The film's grain appears to be natural and undisturbed by inappropriate digital manipulation such as
high frequency filtering or artificial sharpening. The use of a BD-50, along with an absence of
extras, has allowed the image to "breathe", ensuring a lack of compression artifacts.
The disappointment is an intermittent lack of sharpness, especially in distant objects and faces in
longer shots. While it is always possible that such softness is inherent in the source material, that
was not a typical characteristic of films of the period, and I don't remember being struck by it
when the film was in theaters. Nor is filtering or softening of the image noticeable in close-ups,
where the image is just as likely to be sharp and detailed. Since Disclosure was shot with
anamorphic lenses and utilized the entire expanse of the 35mm frame, there should be no loss of
detail due to blow-ups or extractions. I can't explain the indistinctness; I can only report it.

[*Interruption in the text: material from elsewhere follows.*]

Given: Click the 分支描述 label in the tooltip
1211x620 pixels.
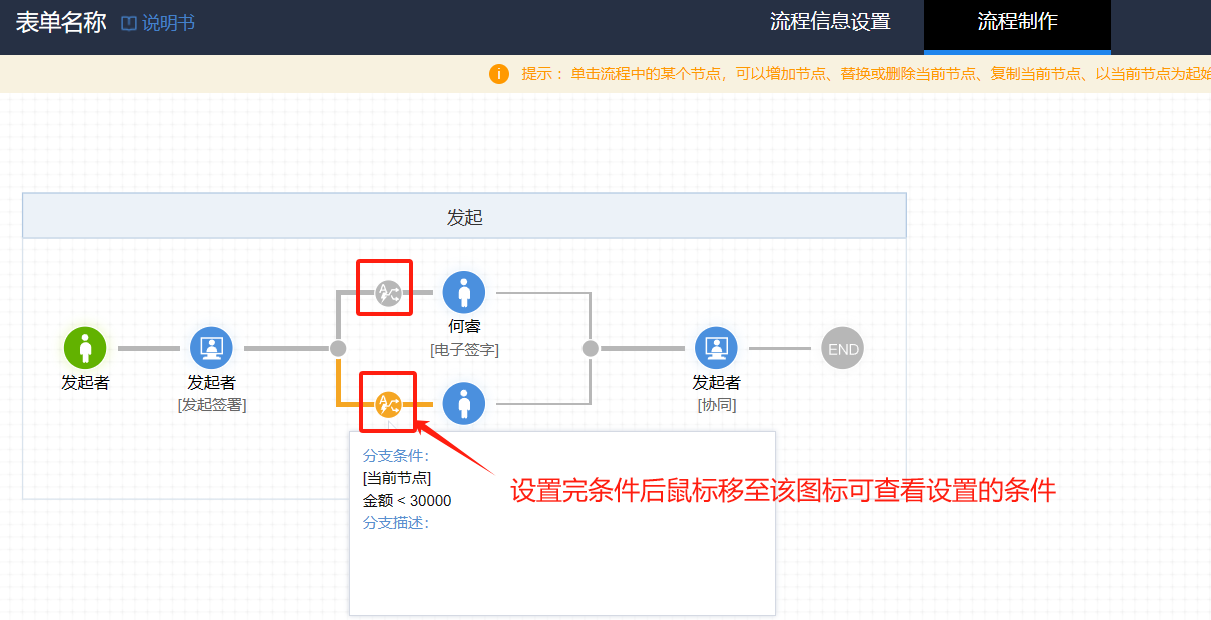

The highlight of Disclosure's DTS-HD MA 5.1 tracks is Tom Sanders' journey into the virtual
reality environment known as "The Corridor", which is the only way he can inspect the
company's files after his privileges are revoked. An ILM creation, The Corridor may not look
like much by today's gaming standard, but it sounds fantastic, as the film's mixers take
advantage of its artificial world to surround the viewer with voices, echoes, footfalls and a kind
of nightmare parody of the paranoid office environment in which Tom has been operating since
his encounter with Meredith. One of the most interesting editorial choices in the film is to
maintain this sonic environment even as the scene shifts to the evil Meredith back at DigiCom, as
she sits down to her computer to begin erasing evidence of her misdeeds. At this point, there's no
real difference between the real Meredith and the spooky avatar Tom will shortly encounter in
VR. They're both cold-blooded, and they're both his enemy.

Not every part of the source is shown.